Standards for free and fair elections have been expressed in a number of international agreements.

Article 21(3) of the Universal Declaration of Human Rights (1948) states that "[t]he will of the people shall be the basis of the authority of government; this will shall be expressed in periodic and genuine elections which shall be by universal and equal suffrage and shall be held by secret vote or by equivalent free voting procedures."

These commitments were further developed in Article 25 of the UN International Covenant on Civil and Political Rights (ICCPR of 1966), namely the need for:

 periodic elections at regular intervals;
 universal suffrage that includes all sectors of society;
 equal suffrage, in the idea of one-person, one-vote;
 the right to stand for public office and contest elections;
 the rights of all eligible electors to vote;
 the use of a secret ballot process;
 genuine elections;
 elections that reflect the free expression of the will of the people.

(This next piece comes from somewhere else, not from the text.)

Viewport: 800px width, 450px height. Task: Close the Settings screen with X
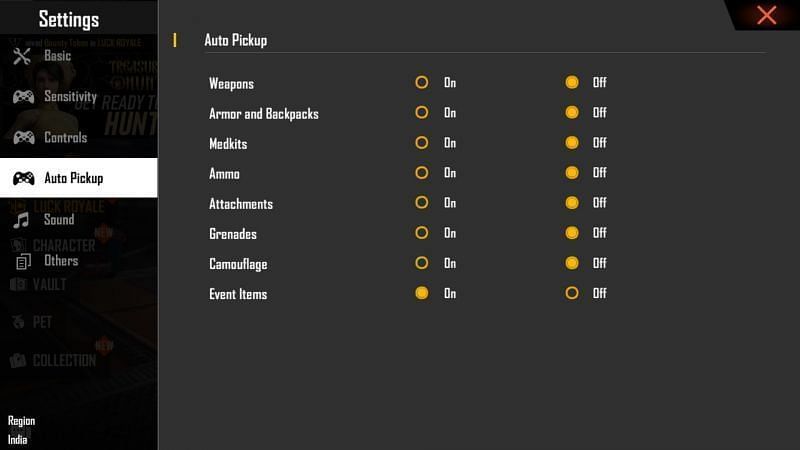[767, 15]
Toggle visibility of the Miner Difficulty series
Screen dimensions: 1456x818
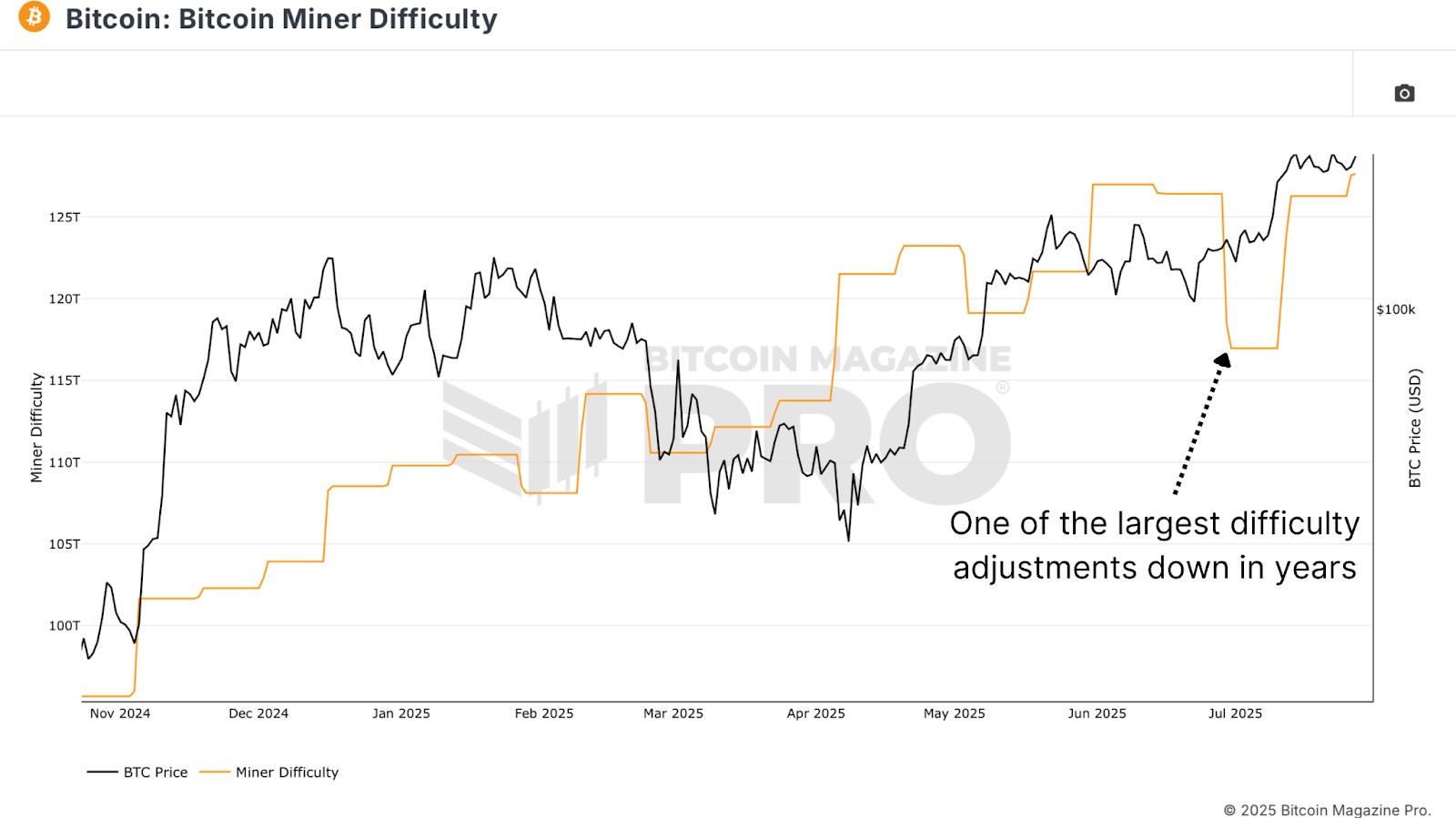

The 1990 Copenhagen Document of the Conference on Security and Cooperation in Europe (CSCE) made commitments that included free elections at regular intervals; the popular election of all seats in at least one chamber; universal and equal suffrage; the right to establish political parties and their clear separation from the state; campaigning in a free and fair atmosphere; unimpeded access to media; secret ballots, with counting and reporting conducted honestly and the results reported publicly; and the due winners being installed and allowed to serve their full terms.

The 2002 Venice Commission’s Code of Good Practice in Electoral Matters spells out in detail what is meant by principles such as the universal, equal, free, secret, and direct suffrage.

Some of the most detailed standards are contained in the practical guidelines for electoral observers published by regional intergovernmental organizations, exemplified by the Election Observation Handbook of the Organization for Security and Co-operation in Europe. Similar principles have been adopted in the guidelines developed by the African Union, European Union, and Organization of American States.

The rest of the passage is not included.